** Opening Exercise inputs block **
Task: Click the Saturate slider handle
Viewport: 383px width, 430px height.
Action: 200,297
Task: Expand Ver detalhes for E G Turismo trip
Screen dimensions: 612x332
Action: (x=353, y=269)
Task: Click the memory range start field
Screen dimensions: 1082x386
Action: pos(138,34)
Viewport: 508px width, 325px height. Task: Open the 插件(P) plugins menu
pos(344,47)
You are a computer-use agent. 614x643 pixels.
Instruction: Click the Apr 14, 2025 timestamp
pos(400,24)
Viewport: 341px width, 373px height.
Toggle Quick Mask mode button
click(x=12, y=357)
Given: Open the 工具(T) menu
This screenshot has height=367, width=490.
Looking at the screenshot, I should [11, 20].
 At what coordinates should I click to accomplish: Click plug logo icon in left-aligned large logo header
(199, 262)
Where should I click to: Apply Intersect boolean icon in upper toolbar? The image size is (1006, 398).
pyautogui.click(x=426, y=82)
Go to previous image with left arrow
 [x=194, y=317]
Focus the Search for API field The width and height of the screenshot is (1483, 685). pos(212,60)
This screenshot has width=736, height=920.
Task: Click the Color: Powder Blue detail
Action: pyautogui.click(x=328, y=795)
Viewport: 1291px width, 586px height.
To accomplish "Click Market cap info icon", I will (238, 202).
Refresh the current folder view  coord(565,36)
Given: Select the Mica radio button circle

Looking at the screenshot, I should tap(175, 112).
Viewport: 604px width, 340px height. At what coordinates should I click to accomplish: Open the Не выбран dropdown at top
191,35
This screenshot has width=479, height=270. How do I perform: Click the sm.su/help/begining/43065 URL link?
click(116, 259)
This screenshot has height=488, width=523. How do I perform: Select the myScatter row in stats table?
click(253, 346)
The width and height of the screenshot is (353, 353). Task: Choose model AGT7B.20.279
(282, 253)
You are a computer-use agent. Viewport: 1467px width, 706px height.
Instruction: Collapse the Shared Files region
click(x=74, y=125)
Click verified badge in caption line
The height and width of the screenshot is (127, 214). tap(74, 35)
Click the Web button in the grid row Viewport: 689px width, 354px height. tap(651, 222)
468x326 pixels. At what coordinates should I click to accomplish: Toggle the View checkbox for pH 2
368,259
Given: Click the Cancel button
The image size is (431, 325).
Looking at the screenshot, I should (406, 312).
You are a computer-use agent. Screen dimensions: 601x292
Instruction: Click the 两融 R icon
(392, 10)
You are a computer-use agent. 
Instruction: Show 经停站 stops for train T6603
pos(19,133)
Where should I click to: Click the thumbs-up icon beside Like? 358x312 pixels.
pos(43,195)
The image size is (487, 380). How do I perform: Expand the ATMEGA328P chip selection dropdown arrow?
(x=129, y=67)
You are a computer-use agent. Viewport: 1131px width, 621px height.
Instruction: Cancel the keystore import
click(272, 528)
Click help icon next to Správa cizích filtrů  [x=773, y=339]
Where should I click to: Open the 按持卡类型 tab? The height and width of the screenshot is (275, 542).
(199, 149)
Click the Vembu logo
** Closing Exercise inputs block **
Your answer must be the data above, copied exactly from its first line through the line containing "Viewport: 341px width, 373px height.", and nothing more.

Solution to this task:
Task: Click the Saturate slider handle
Viewport: 383px width, 430px height.
Action: 200,297
Task: Expand Ver detalhes for E G Turismo trip
Screen dimensions: 612x332
Action: (x=353, y=269)
Task: Click the memory range start field
Screen dimensions: 1082x386
Action: pos(138,34)
Viewport: 508px width, 325px height. Task: Open the 插件(P) plugins menu
pos(344,47)
You are a computer-use agent. 614x643 pixels.
Instruction: Click the Apr 14, 2025 timestamp
pos(400,24)
Viewport: 341px width, 373px height.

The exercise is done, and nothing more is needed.